The theory behind YOLO, network architecture and more

Table Of Contents:
- Introduction
- Why YOLO?
- How does it work?
- Intersection over Union (IoU)
- Non-max suppression
- Network Architecture
- Training
- Limitation of YOLO
- Conclusion
Introduction:
You Only Look Once (YOLO) is a new and faster approach to object detection. Traditional systems repurpose classifiers to perform detection. Basically, to detect any object, the system takes a classifier for that object and then classifies its presence at various locations in the image. Other systems generate potential bounding boxes in an image using region proposal methods and then run a classifier on these potential boxes. This results in a slightly efficient method. After classification, post-processing is used to refine the bounding boxes, eliminate duplicate detection, etc.

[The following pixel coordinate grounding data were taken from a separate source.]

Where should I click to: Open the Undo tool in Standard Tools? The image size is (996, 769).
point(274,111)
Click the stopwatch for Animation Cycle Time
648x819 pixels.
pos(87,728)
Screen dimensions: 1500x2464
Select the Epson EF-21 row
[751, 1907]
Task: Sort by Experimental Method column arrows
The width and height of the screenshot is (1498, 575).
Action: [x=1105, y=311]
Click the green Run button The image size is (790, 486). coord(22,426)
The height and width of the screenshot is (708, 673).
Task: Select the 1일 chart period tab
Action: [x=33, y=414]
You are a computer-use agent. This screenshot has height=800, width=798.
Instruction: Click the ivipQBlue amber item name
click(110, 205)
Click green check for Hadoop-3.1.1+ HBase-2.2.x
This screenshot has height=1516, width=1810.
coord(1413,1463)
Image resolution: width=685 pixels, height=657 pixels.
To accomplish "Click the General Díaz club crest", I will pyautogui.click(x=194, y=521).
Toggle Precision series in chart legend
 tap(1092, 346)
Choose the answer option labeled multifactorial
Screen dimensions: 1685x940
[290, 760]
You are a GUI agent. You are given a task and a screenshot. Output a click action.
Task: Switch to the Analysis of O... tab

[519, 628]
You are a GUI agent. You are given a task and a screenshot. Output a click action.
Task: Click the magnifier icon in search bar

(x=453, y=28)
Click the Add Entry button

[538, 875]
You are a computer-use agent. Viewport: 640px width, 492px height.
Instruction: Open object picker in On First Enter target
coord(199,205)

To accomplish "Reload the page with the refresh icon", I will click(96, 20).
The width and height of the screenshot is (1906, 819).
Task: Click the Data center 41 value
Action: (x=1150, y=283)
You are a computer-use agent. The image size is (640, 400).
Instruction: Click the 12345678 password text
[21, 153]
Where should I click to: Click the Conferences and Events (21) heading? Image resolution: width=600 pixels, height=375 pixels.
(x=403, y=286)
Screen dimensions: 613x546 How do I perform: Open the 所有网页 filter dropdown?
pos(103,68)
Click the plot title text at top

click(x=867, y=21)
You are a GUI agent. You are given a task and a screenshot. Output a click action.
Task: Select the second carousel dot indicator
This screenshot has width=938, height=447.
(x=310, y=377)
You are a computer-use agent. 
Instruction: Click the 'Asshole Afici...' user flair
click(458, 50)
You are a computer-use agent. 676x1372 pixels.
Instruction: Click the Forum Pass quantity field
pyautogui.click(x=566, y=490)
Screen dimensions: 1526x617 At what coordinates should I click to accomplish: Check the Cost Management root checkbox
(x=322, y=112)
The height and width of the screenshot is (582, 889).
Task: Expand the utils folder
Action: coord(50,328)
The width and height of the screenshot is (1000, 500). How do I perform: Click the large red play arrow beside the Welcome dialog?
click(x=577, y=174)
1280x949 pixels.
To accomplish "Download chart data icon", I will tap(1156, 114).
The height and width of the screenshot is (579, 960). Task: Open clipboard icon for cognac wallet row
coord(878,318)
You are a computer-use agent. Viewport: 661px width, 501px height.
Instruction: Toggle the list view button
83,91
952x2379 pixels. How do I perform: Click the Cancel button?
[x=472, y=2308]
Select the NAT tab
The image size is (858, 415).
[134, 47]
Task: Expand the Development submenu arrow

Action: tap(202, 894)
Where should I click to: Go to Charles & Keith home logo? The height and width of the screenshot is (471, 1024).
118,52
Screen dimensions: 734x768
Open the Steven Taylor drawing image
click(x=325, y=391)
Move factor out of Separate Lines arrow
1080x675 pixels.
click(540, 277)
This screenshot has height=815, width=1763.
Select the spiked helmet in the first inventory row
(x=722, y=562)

Due to these complexities, the system becomes slow and hard to optimize because each component has to be trained separately.

Why YOLO?
The base model can process images in real-time at 45 frames per second. A smaller version of the network, Fast YOLO can process images at 155 frames per second while achieving double the mAP of other real-time detectors. It outperforms other detection methods, including DPM (Deformable Parts Models) and R-CNN.
How Does It Work?
YOLO reframes object detection as a single regression problem instead of a classification problem. This system only looks at the image once to detect what objects are present and where they are, hence the name YOLO.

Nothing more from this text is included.